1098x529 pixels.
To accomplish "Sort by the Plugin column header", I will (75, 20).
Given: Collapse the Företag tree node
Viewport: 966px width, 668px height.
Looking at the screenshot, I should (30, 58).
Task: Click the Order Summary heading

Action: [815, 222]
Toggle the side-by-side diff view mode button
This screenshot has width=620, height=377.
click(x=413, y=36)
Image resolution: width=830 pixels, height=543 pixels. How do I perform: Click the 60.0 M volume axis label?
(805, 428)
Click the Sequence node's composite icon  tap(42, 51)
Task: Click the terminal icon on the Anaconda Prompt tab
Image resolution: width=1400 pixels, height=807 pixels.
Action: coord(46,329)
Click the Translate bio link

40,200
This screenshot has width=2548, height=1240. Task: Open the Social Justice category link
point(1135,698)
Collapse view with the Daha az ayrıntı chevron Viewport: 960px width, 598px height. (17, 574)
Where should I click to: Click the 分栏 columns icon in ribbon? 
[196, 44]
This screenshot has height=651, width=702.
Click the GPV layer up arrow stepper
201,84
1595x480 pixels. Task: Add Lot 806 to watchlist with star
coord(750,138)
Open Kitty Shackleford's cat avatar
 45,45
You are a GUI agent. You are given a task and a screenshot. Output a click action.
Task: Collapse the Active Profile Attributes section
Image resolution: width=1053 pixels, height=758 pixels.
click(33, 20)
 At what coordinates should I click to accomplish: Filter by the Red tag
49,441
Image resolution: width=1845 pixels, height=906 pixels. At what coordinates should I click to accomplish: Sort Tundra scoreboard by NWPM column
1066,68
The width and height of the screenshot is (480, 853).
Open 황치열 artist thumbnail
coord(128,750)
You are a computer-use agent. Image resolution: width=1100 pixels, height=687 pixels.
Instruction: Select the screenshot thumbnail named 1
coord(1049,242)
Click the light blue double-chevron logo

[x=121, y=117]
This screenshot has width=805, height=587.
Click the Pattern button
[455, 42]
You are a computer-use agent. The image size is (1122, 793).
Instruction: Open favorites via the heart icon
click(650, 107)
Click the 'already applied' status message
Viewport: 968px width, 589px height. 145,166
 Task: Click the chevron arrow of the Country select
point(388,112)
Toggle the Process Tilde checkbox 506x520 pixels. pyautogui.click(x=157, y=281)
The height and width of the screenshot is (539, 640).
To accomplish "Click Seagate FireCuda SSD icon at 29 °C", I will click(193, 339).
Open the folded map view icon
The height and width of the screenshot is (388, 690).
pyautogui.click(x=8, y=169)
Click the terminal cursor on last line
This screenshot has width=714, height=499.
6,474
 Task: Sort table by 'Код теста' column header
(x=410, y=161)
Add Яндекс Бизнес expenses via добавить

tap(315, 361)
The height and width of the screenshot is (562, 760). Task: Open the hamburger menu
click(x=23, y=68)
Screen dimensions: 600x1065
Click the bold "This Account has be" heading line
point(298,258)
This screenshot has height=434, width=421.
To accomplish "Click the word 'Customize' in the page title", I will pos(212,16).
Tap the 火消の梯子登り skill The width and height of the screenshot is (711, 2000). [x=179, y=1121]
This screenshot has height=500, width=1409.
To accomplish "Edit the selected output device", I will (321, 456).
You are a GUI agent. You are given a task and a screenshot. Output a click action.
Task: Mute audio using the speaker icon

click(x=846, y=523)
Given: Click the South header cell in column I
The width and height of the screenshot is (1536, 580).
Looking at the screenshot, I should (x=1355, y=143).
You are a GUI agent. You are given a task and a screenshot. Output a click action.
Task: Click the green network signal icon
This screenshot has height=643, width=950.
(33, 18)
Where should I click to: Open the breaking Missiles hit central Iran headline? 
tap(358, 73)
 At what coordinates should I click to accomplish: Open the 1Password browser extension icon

------

• [WHAT TO DO]: Only the lines from the opening of the material through the line with "You are a computer-use agent. Image" should be echoed, exactly as written.

• [OUTPUT FOR THIS EXERCISE]:
1098x529 pixels.
To accomplish "Sort by the Plugin column header", I will (75, 20).
Given: Collapse the Företag tree node
Viewport: 966px width, 668px height.
Looking at the screenshot, I should (30, 58).
Task: Click the Order Summary heading

Action: [815, 222]
Toggle the side-by-side diff view mode button
This screenshot has width=620, height=377.
click(x=413, y=36)
Image resolution: width=830 pixels, height=543 pixels. How do I perform: Click the 60.0 M volume axis label?
(805, 428)
Click the Sequence node's composite icon  tap(42, 51)
Task: Click the terminal icon on the Anaconda Prompt tab
Image resolution: width=1400 pixels, height=807 pixels.
Action: coord(46,329)
Click the Translate bio link

40,200
This screenshot has width=2548, height=1240. Task: Open the Social Justice category link
point(1135,698)
Collapse view with the Daha az ayrıntı chevron Viewport: 960px width, 598px height. (17, 574)
Where should I click to: Click the 分栏 columns icon in ribbon? 
[196, 44]
This screenshot has height=651, width=702.
Click the GPV layer up arrow stepper
201,84
1595x480 pixels. Task: Add Lot 806 to watchlist with star
coord(750,138)
Open Kitty Shackleford's cat avatar
 45,45
You are a GUI agent. You are given a task and a screenshot. Output a click action.
Task: Collapse the Active Profile Attributes section
Image resolution: width=1053 pixels, height=758 pixels.
click(33, 20)
 At what coordinates should I click to accomplish: Filter by the Red tag
49,441
Image resolution: width=1845 pixels, height=906 pixels. At what coordinates should I click to accomplish: Sort Tundra scoreboard by NWPM column
1066,68
The width and height of the screenshot is (480, 853).
Open 황치열 artist thumbnail
coord(128,750)
You are a computer-use agent. Image resolution: width=1100 pixels, height=687 pixels.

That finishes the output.